Carbon Smart Attributes
Specify carpet tile rather than broadloom or sheet carpet to reduce installation and maintenance waste
Broadloom carpet typically generates 10-20% installation waste and cannot be easily repaired if damaged in one section, whereas carpet tile results in 1-5% installation waste and the useful life of the floor can be extended with selective tile-by-tile replacement for damaged sections. Specify carpet tile to minimize waste and waste-associated emissions such as landfill emissions and emissions associated with the production of new or replacement material.
Specify carpet with high recycled plastic content, especially in nylon face fiber
Making nylon carpet yarn from crude oil is typically responsible for over 50% of the carbon footprint of nylon carpet. Use available high-recycled content nylon yarns to decrease this footprint by over 80%. The most common form of recycled content in carpet is pre-consumer recycled mineral filler in carpet tile backing, which does not significantly decrease the carbon footprint of carpet. Look for recycled and bio-based content that displaces virgin petrochemicals and plastics.

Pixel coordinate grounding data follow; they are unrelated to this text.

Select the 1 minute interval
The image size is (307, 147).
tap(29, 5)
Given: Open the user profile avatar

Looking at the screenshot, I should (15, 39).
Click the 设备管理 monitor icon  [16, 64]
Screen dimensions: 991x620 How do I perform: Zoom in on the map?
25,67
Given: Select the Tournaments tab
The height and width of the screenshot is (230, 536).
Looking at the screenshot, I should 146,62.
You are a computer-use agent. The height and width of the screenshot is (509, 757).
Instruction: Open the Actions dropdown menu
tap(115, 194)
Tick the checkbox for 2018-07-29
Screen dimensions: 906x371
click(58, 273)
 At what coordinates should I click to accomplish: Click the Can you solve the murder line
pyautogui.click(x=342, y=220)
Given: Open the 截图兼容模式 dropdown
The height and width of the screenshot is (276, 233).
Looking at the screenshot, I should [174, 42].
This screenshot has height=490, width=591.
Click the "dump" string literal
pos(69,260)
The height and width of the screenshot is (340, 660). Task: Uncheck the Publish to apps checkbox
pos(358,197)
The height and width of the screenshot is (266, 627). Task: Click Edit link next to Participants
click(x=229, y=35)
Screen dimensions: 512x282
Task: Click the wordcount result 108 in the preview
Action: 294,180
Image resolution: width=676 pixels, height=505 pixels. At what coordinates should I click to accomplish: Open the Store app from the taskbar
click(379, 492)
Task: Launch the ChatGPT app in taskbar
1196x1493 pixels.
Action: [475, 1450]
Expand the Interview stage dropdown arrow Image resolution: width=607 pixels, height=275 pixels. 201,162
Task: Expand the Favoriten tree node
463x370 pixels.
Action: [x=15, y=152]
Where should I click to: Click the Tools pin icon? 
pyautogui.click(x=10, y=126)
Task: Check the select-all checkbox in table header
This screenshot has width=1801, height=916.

Specify carpet with solution-dyed nylon yarn
Dyeing white yarn during the manufacturing process requires additional energy, water and chemicals. Specify carpet with solution-dyed nylon yarn, in which the plastic is colored with pigments before extrusion into yarn (“solution-dyeing”). This also makes the carpet resistant to fading and discoloration.
Balance embodied carbon with durability
While carpet products made from commodity plastic fibers (PET/polyester, polypropylene, etc.) have a lower initial carbon footprint than recycled nylon (an engineering plastic), these products are often not durable enough for most commercial environments and can wear down quickly, requiring replacement. Understand the lifespan of the product and specify the product with the lowest embodied carbon over the life of the building.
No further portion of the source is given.